### [DESCRIPTION OF THE TASK]
Exactly as written, set down each line of the data below except its pictures.

Data items:

* * *

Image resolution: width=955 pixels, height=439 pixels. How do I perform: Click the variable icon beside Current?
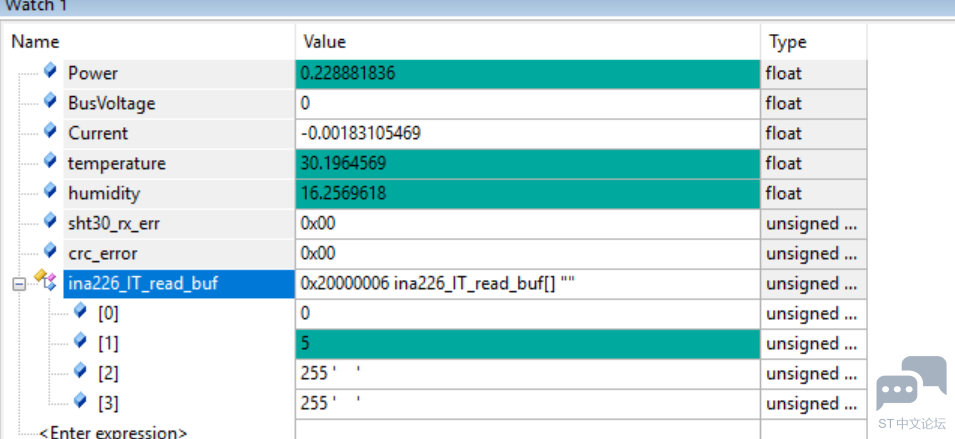coord(50,132)
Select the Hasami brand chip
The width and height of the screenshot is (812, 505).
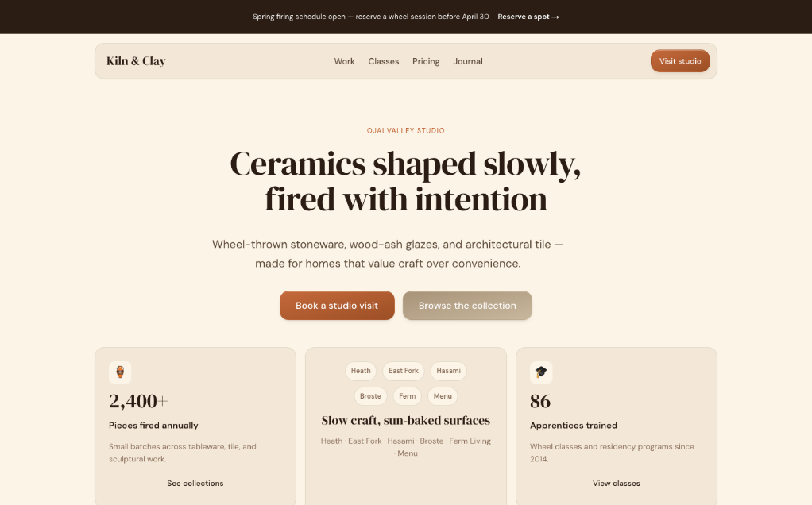point(448,371)
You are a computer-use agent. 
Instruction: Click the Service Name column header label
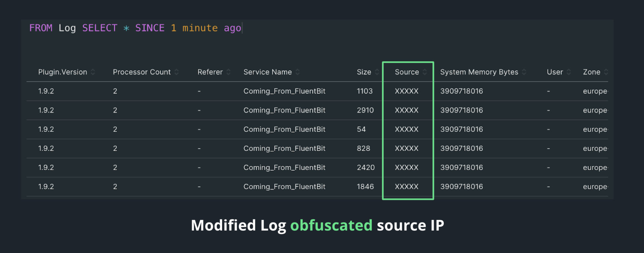pyautogui.click(x=267, y=72)
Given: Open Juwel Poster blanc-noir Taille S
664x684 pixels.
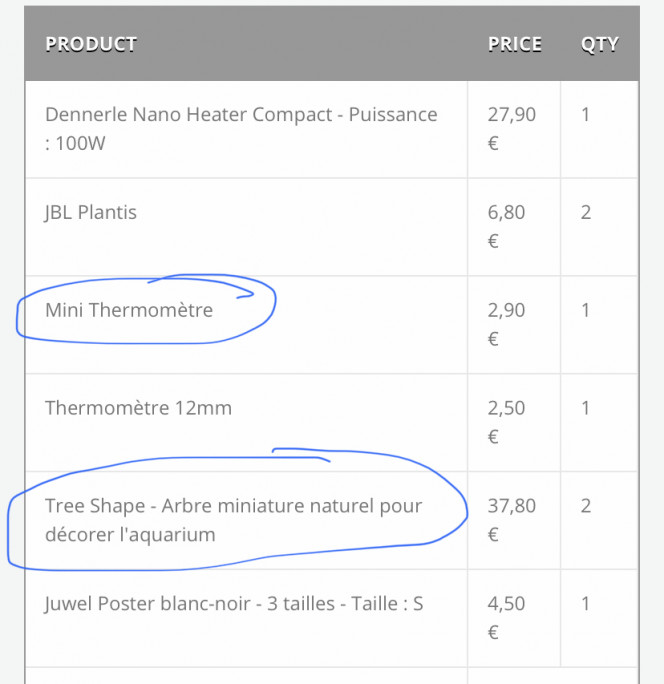Looking at the screenshot, I should point(234,604).
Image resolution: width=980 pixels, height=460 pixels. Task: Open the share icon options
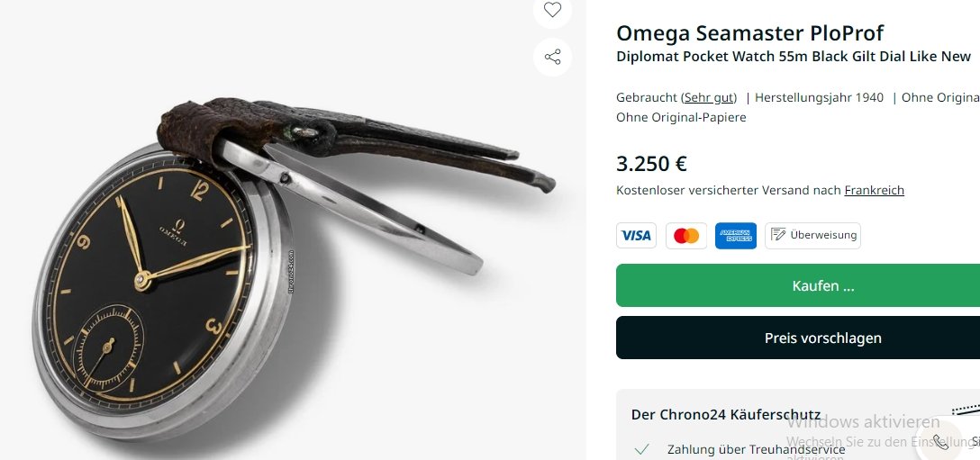tap(552, 58)
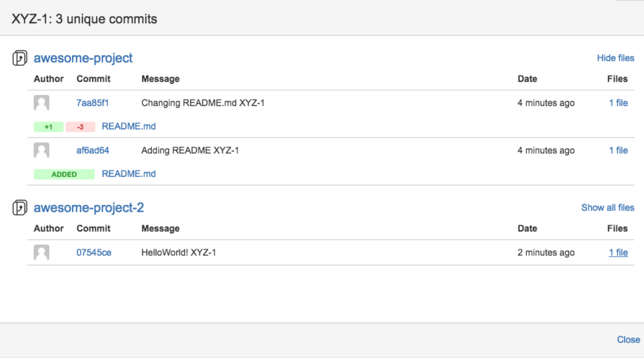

* * *

### [ANSWER]
Image resolution: width=955 pixels, height=439 pixels. How do I perform: Click the variable icon beside Current?
coord(50,132)
Select the Hasami brand chip
The width and height of the screenshot is (812, 505).
point(448,371)
You are a computer-use agent. 
Instruction: Click the Service Name column header label
pyautogui.click(x=267, y=72)
Given: Open Juwel Poster blanc-noir Taille S
664x684 pixels.
Looking at the screenshot, I should point(234,604).
Image resolution: width=980 pixels, height=460 pixels. Task: Open the share icon options
tap(552, 58)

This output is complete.